Summary: A young adult fiction anthology of 15 stories featuring contemporary, historical, and futuristic stories featuring witchy heroines who are diverse in race, class, sexuality, religion, geography, and era.
Are you a good witch or a bad witch?
Glinda the Good Witch. Elphaba the Wicked Witch. Willow. Sabrina. Gemma Doyle. The Mayfair Witches. Ursula the Sea Witch. Morgan le Fey. The three weird sisters from Macbeth.
History tells us women accused of witchcraft were often outsiders: educated, independent, unmarried, unwilling to fall in line with traditional societal expectations.
Bold. Powerful. Rebellious.
A bruja’s traditional love spell has unexpected results. A witch’s healing hands begin to take life instead of giving it when she ignores her attraction to a fellow witch. In a terrifying future, women are captured by a cabal of men crying witchcraft and the one true witch among them must fight to free them all. In a desolate past, three orphaned sisters prophesize for a murderous king. Somewhere in the present, a teen girl just wants to kiss a boy without causing a hurricane.
From good witches to bad witches, to witches who are a bit of both, this is an anthology of diverse witchy tales from a collection of diverse, feminist authors. The collective strength of women working together—magically or mundanely–has long frightened society, to the point that women’s rights are challenged, legislated against, and denied all over the world. Toil & Trouble delves deep into the truly diverse mythology of witchcraft from many cultures and feminist points of view, to create modern and unique tales of witchery that have yet to be explored.

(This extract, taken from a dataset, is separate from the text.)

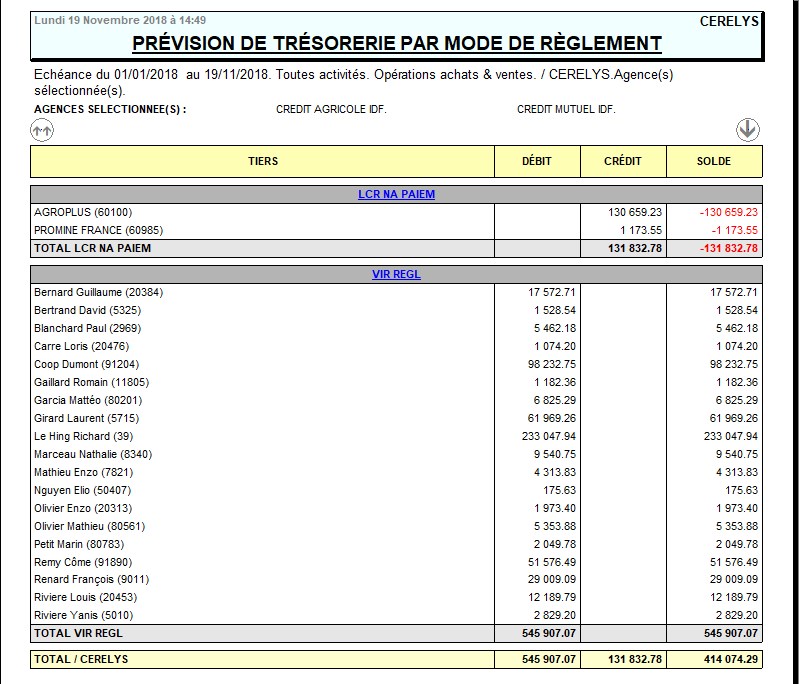This screenshot has height=684, width=799.
Task: Click the TOTAL LCR NA PAIEM label
Action: click(93, 248)
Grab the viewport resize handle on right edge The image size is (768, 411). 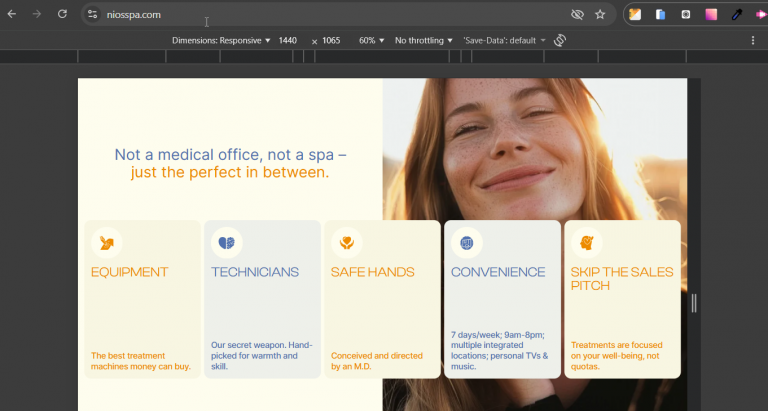pyautogui.click(x=694, y=303)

My Thoughts: What a cool book. As everyone knows, I love witches, so I snapped up the chance to read this collection of short witchy stories as soon as I saw it on Netgalley. It is a collection of 15 short stories, all written by different women, involving magic, witches, and femininity. The most amazing thing about this collection is the diversity. Every story is vastly different from the one before, including the characters, writing styles, forms of magic, concepts, etc. We got so much variety, and yet they all worked well together as a cohesive collection. There were definitely some stories that I enjoyed and connected to more than others, but I think there is truly something for everyone in this collection. My favorite stories were “The Gherin Girls” by Emery Lord, “Beware of the Girls With Crooked Mouths” by Jessica Spotswood, and “Why They Watch Us Burn” by Elizabeth May. “Beware of the Girls With Crooked Mouths” was so captivating, and I loved the system of magic and the plot of the story. I could have easily read (and want) an expansion of this story into a novel. “The Gherin Girls” I loved because of the sisterly relationship (I really connected to these characters) and the subtle, yet well developed magic in it. “Why They Watch Us Burn” was an incredible way to end the anthology. It was completely haunting, terrifying, and scarily relevant. I rated each story with a star rating and then averaged them to get my overall rating for the collection and it came out to a solid THREE STARS, but some of these stories are worth so much more to me. There was a quote from “Why They Watch Us Burn” that really resonated with me, and I’m sure will with a lot of women. “The most terrifying thing in the world is a girl with power. That’s why they watch us burn.”